UCLA Psychology Cognitive Behavioral Therapy (CBT) Treatment for Alcohol Use Disorder (AUD) Clinic
Alcohol problems are highly prevalent among adults in the U.S. Specifically, twenty-five percent of adults in the U.S. report either currently having alcohol-related problems or drinking patterns that put them at risk for developing problems. Further, only 1 in 5 individuals with alcohol problems seek treatment and the available treatments are often not informed by science. In order to address the service needs of our community and to provide a training opportunity for advanced doctoral students in clinical psychology at UCLA, we propose to develop an outpatient alcoholism clinic providing evidence-based cognitive behavioral therapy for individuals with alcohol problems.

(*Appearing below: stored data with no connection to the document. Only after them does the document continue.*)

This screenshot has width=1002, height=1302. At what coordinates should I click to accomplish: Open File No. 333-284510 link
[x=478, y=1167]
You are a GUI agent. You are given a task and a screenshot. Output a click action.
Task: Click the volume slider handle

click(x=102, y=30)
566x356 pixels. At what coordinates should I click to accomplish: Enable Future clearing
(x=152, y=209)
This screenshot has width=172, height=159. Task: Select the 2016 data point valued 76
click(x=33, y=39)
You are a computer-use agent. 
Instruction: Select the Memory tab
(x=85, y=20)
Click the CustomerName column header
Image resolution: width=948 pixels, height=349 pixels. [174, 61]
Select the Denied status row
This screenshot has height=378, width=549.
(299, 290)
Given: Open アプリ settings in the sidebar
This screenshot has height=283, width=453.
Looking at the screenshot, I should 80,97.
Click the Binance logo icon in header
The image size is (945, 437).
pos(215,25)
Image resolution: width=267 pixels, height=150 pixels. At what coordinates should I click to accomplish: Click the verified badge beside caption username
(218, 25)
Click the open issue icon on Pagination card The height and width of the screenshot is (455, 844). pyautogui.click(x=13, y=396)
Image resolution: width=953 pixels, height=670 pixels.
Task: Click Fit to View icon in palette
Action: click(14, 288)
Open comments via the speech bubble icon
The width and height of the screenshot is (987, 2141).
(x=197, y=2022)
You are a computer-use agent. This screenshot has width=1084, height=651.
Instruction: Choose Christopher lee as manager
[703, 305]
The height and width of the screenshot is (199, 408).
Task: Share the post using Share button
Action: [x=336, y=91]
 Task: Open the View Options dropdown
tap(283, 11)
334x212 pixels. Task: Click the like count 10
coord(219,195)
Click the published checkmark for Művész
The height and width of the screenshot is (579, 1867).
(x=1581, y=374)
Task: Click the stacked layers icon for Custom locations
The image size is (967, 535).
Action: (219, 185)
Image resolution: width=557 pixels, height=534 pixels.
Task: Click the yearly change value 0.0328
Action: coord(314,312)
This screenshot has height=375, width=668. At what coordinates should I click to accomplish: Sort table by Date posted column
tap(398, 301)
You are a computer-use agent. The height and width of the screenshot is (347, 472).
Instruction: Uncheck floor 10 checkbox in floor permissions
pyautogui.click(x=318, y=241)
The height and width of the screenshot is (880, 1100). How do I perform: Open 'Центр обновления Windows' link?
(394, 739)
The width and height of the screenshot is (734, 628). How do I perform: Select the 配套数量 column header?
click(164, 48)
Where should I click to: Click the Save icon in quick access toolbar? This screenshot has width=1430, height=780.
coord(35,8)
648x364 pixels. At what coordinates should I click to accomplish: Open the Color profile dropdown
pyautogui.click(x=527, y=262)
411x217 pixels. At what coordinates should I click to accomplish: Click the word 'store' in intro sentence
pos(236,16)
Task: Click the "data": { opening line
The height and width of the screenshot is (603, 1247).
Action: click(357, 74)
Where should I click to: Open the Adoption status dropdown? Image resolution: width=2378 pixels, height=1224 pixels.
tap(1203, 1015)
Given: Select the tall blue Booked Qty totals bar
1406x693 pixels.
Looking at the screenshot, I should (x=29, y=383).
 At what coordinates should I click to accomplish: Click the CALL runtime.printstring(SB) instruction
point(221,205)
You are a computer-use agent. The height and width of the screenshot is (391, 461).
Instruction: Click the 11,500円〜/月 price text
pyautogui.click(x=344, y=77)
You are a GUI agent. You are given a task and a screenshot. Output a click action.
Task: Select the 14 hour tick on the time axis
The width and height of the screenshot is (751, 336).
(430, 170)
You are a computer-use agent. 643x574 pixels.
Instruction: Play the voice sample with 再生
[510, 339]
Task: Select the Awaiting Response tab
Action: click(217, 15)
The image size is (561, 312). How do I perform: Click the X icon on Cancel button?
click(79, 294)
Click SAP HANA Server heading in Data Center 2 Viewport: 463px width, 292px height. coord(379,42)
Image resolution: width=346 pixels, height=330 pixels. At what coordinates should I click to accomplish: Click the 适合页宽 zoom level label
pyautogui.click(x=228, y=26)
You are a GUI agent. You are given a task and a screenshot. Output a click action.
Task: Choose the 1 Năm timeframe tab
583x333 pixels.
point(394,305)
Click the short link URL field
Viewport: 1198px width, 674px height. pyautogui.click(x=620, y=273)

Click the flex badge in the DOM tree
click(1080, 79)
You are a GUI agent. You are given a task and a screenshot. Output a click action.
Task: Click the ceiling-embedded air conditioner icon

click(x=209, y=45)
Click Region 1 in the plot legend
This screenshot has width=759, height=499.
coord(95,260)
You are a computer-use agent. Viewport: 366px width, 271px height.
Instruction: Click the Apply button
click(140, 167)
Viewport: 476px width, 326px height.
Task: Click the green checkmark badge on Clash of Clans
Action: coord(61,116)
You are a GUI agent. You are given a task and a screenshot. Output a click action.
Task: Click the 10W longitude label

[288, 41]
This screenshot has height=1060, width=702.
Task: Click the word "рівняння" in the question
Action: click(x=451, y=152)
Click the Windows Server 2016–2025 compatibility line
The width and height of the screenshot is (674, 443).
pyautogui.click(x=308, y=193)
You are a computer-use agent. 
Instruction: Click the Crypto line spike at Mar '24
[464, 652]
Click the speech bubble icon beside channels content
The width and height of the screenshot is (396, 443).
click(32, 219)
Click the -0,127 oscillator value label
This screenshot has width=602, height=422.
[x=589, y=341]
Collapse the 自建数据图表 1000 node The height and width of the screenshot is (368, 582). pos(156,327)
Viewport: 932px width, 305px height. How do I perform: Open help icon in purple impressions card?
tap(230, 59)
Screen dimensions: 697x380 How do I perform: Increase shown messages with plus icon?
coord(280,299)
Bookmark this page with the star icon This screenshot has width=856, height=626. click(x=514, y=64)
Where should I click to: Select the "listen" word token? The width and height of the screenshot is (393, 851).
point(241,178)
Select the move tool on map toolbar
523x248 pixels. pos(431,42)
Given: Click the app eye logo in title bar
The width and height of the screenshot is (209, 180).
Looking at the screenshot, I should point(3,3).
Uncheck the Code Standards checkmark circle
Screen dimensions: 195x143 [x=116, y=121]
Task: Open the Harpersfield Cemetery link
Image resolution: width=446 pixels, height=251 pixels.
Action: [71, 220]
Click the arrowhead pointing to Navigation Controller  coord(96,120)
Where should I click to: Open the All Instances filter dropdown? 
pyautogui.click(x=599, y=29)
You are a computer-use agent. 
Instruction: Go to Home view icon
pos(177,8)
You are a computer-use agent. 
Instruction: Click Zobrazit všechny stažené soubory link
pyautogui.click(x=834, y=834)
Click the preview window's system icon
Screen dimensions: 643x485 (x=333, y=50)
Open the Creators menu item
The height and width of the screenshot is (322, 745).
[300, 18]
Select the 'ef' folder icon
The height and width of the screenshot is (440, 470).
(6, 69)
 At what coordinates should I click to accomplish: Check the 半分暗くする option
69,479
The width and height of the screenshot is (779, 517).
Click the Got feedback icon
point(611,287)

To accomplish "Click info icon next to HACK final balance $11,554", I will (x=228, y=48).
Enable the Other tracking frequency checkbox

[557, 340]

In keeping with our service, training, and research missions, this clinical protocol will combine a research component with evidence-based practices. Specifically, participants will be asked to complete an alcohol cue-reactivity testing session at the end of their intake session and will discuss their reactions to alcohol cues with the therapist. Participants will be asked to repeat the alcohol cue-reactivity testing session after completing the 12-week CBT protocol. The CBT protocol will be derived from the Project MATCH Treatment Manual, which is an effective and well-disseminated evidence-based intervention for alcohol use disorder. Participants will complete a battery of assessments at the intake visit (30 minutes of assessments at intake) as well as weekly assessments immediately prior to their clinic visits (10-15 minutes of assessments each week), including a breathalyzer test, and random urine toxicology tests (one at intake and three random tests over the course of the 12-week treatment).